The relaxation of sanctions against Iran, confirmed last night following the announcement that the International Atomic Energy Agency (IAEA) had declared the Islamic republic to be compliant with the terms of last year’s nuclear agreement, is the best piece of Middle East news since the end of the First Gulf War in 1988.

It removes most of the legal restrictions on trading with and investing in the region’s second-largest economy and opens the door to a market of more than 80 million people. Iran has the world’s second-largest gas reserves, the fourth-biggest oil reserves, a diversified economy including the Middle East’s largest automobile industry and selective self-sufficiency in food.

It also has almost no debt, a creditworthy budget and balance of payments profile, and up to $100bn in financial assets that were frozen but could now be released. Its stock market is about to boom.

With its oil production poised to rise by more than 500,000 barrels a day (b/d) immediately and by at least 1 million b/d by the end of the year, Iran is likely to be one of the world’s fastest-growing economies in 2016. In real terms, its GDP could increase by more than 10 per cent.

But that is where most of the good news stops. The fact is that Iran remains an opportunity that may still be beyond the reach of many.

The first issue is the continuing threat of US sanctions. Most UN and EU restrictions on trading with Iran, including importing oil, are now gone. But the US still retains what are known as primary sanctions, legal penalties that could be imposed on US companies, subsidiaries and nationals associated with US legislation targeting Iran’s ballistic weapons programme, support of terror and role in Syria.

Non-US companies with a US connection will need to be certain that this does not expose them to punitive action by the US government.

The second is Iran still does not have money readily available to pay for imports. The slump in oil prices has squeezed its cash flow and the estimated $100bn in its assets held overseas and frozen under sanctions law will not immediately be available.

Most Iranian companies are illiquid and many are close to insolvency. It will not be possible for money to be transferred to and from Iranian customers until the Society for Worldwide Interbank Financial Telecommunication (SWIFT) restores its connection with Iran, although this should come soon.

The third is that Iran is a competitive market where companies from countries that either did not impose the full panoply of trade sanctions, such as China, or did not respect them, such as India, are already strong.

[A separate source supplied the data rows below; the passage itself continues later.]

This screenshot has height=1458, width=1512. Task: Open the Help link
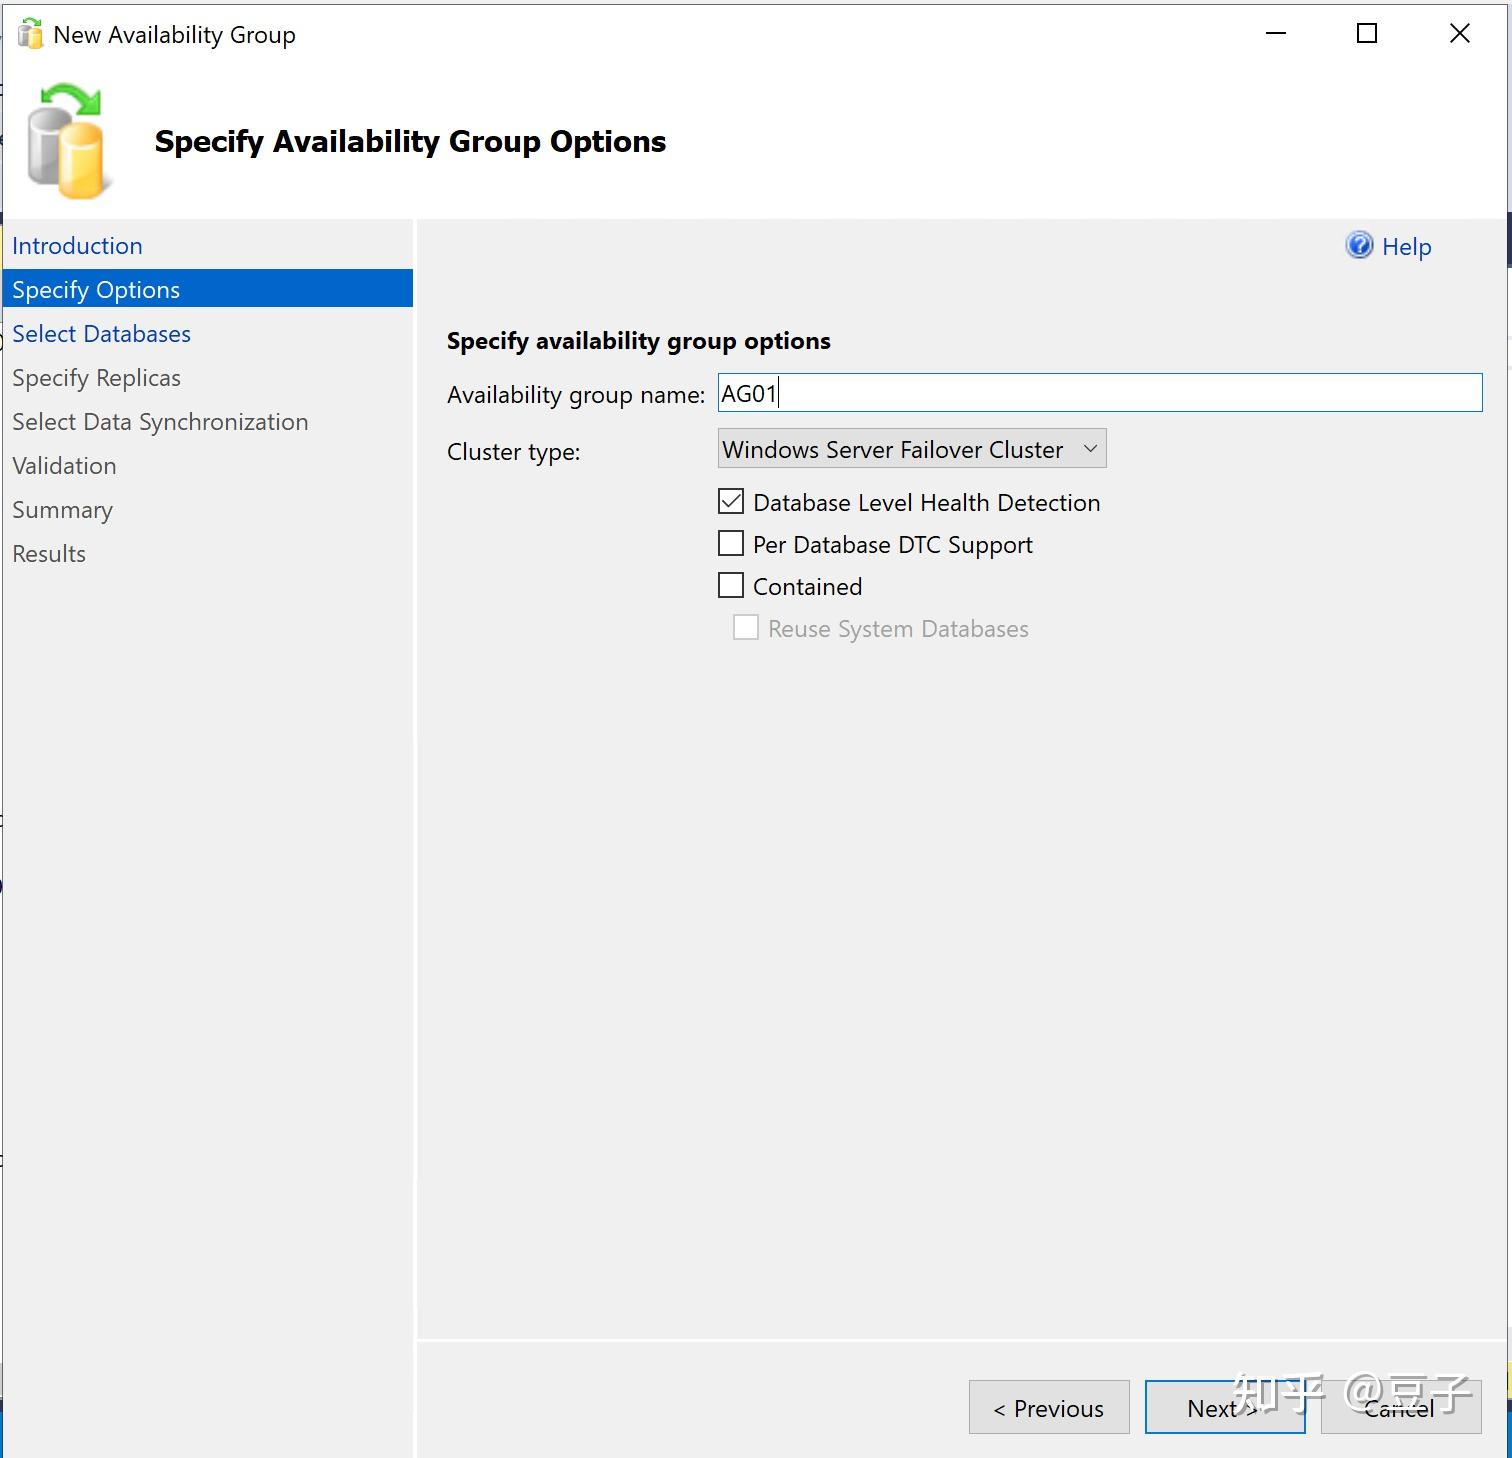coord(1405,246)
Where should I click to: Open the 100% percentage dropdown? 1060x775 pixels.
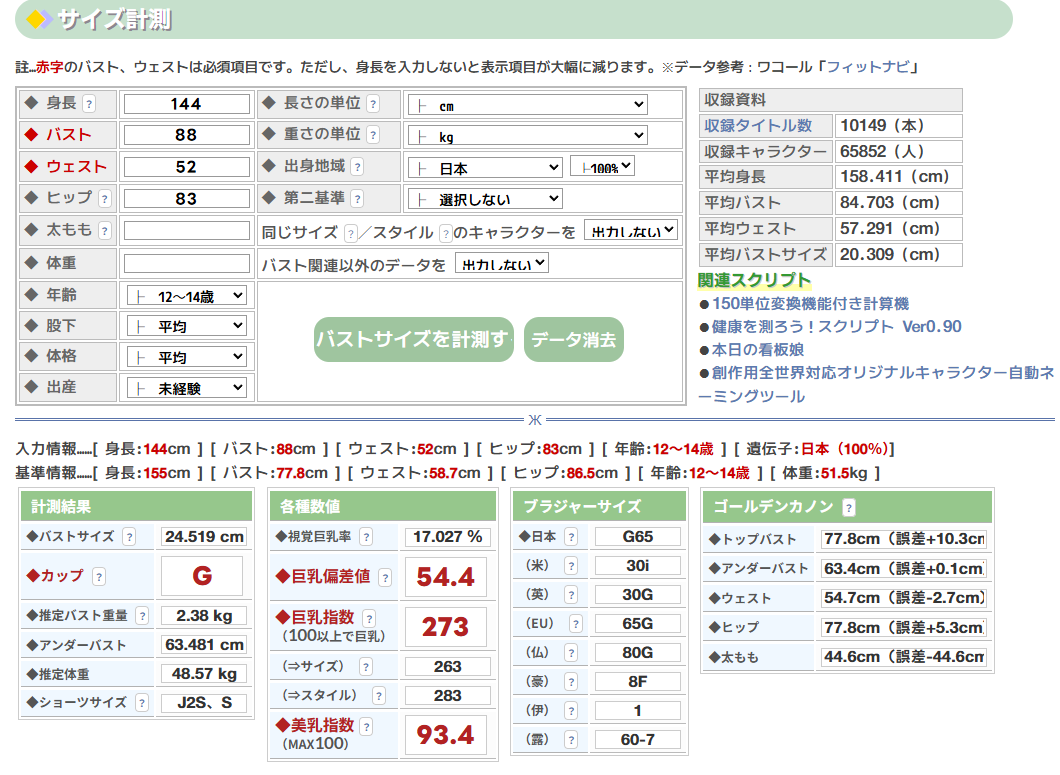click(602, 167)
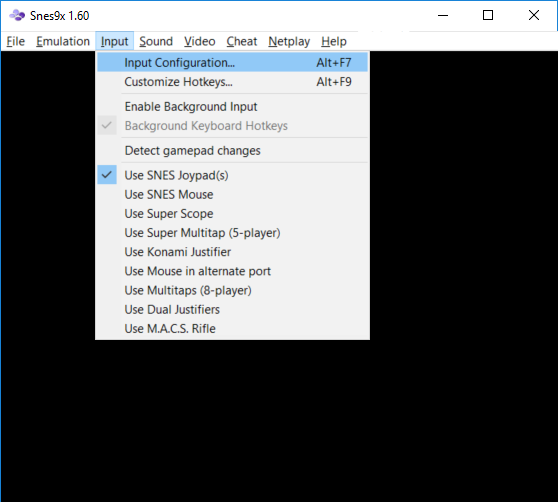Open the Netplay menu

(x=289, y=41)
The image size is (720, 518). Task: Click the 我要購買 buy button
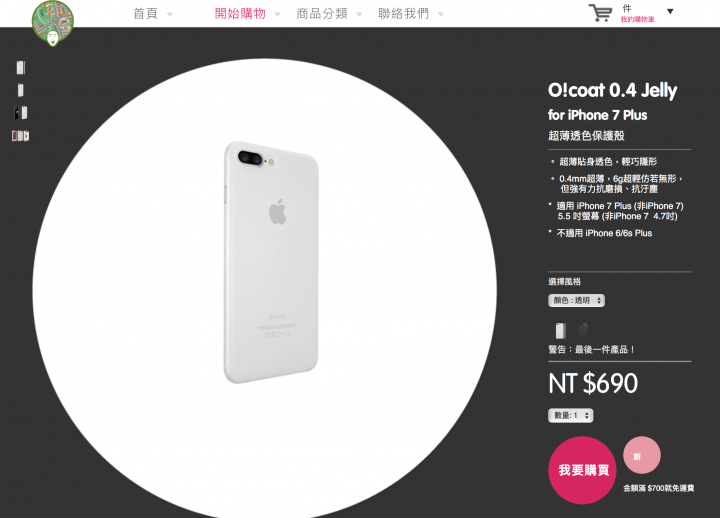coord(582,470)
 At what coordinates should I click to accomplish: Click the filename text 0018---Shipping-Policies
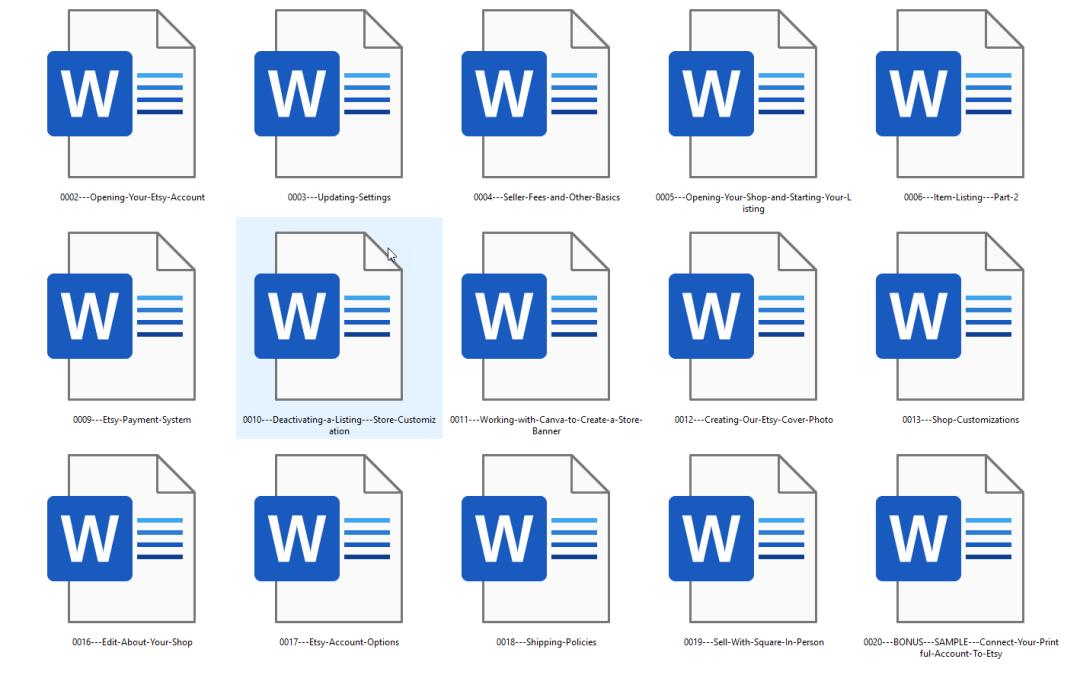[546, 642]
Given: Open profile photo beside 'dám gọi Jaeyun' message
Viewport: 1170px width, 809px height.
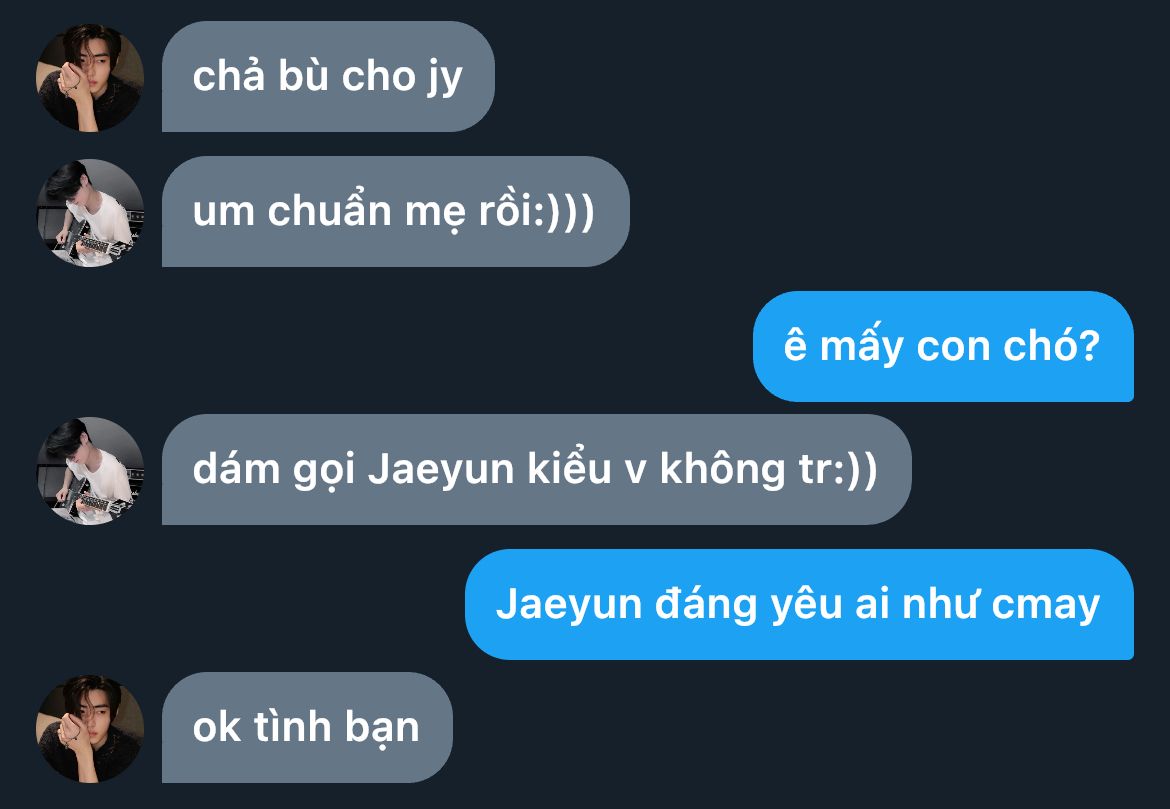Looking at the screenshot, I should 90,470.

Iranian buyers harbor deep resentment about companies that suspended contracts following the intensification of sanctions in 2012. It will not be easy for businesses that left the Iranian market then to recover their former position now.

The fourth challenge is that Iran generally and many Iranian businesses particularly are unprepared to deal normally with the outside world. Decades of revolutionary turmoil, war and sanctions have distorted every aspect of the country’s economy, including the mentality of local business people and government officials.

Iranian oil may soon be flowing into global markets, but it will take time for normality to be restored to commercial relations between the Islamic Republic and a world that shunned it for more than four years.

There will be quick profits for opportunists, but regular businesses trying to do regular business will find the going tough in Iran. They will have to invest first in gathering information, making contact with Iranian partners and establishing an effective business presence in the republic.

But the Iranian economy is too big to ignore. If you are serious about doing business in and with the Middle East, you will need to do business with Iran. But there are few quick wins in a market that, with great long-term potential, will be fulfilled in due course, but not yet.